William (known as Willie) was born in 1889 at Belton, the son of William and Annie Clark. Both his parents were from Belton, where his father was a farm labourer. In 1911 William was working as waggoner for Jane Beechcroft at her farm, Severall’s House, Low Levels near Sandtoft. When he married Lily Dennis of Medge Hall in 1912 he included the extra ‘e’ in his surname. The couple lived at Carr-house, Belton before moving to Bletcher’s Cottage, Medge Hall. Lily’s elder brother, Walter Dennis was killed in action in 1915.
William enlisted in the Lincolnshire Regiment at Epworth in November 1914, arriving in France on 27th July 1915. In July 1916 the 2nd Lincoln’s had been involved at Albert on the first day of the Battle of the Somme and like most other battalions that day, suffered heavy losses and were withdrawn from the front to rest and rebuild. By the end of the month they were in trenches in the Loos area but moved back to the mud and devastation of the Somme again in October.
On the 20th October the 2nd Lincoln’s took over the trenches, known as Gusty Trench and Misty Trench, near Lesboeuf’s, captured at the Battle of Le Transloy Ridge. Here they were subjected to heavy artillery shelling and the threat of possible counter-attack. So in order to push home the advantage gained at Le Transloy, on the 23rd October the British decided to raid the German trenches, known as Zenith Trench opposite. At the same time as the German infantry decided to attack theirs!
The assault was originally timed to begin at 9.30 am., but owing to fog was postponed until 2.30 pm. At 2.30 pm. a creeping barrage fell and, keeping close up to the screen of fire (several men who got too close were wounded by shrapnel), the 2nd Lincoln’s advanced to the attack. They had only advanced about ten yards, when the massed ranks in the trench opposite began volleys of rifle fire. The fusillade was so heavy that the first wave of the Lincolnshire’s (A and D Companies) was as the Regimental History records it ‘shot down almost to a man’, only one section reaching their objective. The second wave, now coming under violent machine gun fire as well as the rapid rifle fire, also failed to cross No-Man’s Land. As the Regimental History records it once again, ” By about 5 p.m., the information available (to the Brigadier) was to the effect that the 2nd Lincolnshire appeared to have been wiped out.”

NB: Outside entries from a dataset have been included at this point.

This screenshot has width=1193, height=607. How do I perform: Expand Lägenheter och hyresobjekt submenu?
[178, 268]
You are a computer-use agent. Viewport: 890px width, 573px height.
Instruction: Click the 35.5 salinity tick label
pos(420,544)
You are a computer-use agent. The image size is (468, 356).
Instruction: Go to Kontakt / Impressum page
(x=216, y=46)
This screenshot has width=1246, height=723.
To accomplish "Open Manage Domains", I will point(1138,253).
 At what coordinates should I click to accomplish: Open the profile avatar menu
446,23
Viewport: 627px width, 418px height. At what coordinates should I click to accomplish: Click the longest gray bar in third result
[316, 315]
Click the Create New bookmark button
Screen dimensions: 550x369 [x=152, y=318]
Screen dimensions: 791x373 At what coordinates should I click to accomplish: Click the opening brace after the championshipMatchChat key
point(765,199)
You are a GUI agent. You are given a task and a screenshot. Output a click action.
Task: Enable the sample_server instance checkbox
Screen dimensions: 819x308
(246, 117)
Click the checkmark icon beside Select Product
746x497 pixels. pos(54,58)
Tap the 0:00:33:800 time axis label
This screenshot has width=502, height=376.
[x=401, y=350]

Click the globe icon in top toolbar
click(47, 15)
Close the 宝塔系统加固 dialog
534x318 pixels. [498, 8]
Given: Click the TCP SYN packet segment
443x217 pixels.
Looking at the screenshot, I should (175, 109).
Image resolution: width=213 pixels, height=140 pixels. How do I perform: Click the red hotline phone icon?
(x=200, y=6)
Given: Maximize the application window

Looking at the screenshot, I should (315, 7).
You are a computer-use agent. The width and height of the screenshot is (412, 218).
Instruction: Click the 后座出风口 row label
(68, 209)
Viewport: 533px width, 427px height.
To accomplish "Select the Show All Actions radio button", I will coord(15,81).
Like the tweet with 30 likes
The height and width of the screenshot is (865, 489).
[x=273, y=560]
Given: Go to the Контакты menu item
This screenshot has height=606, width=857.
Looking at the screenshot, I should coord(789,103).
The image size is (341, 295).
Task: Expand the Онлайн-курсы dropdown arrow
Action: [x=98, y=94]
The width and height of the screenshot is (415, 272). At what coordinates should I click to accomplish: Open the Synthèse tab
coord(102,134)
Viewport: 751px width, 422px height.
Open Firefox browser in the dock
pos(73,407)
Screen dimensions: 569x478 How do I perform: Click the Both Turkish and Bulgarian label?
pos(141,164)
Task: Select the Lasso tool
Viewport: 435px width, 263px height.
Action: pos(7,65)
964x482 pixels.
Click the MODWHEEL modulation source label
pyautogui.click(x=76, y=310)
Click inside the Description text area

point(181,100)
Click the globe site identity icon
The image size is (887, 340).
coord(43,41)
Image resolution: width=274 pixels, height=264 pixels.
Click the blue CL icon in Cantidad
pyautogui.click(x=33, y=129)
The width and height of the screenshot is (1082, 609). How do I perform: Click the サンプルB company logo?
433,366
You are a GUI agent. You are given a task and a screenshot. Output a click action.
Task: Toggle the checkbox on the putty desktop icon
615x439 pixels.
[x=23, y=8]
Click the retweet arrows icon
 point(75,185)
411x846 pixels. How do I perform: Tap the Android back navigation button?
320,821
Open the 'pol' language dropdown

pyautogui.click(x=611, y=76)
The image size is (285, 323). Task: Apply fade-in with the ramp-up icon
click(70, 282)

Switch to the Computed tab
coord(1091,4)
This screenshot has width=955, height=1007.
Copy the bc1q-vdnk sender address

Not quite wiped out but the 2nd Lincoln’s still suffered terrible casualties that day. Prior to going over the top their strength had been 16 officers and 470 other ranks. They came out of the action having lost 13 officers and 272 other ranks. Among the casualties was William Clark. He is buried in Combles Communal Cemetery Extension.
The original certification for his grave also gave his surname as Clarke, but this was amended to Clark for the final memorial. The report of his death in the Crowle Advertiser has both versions. It is believed his widow Lily remarried in 1919.
William is also remembered on Belton War Memorial.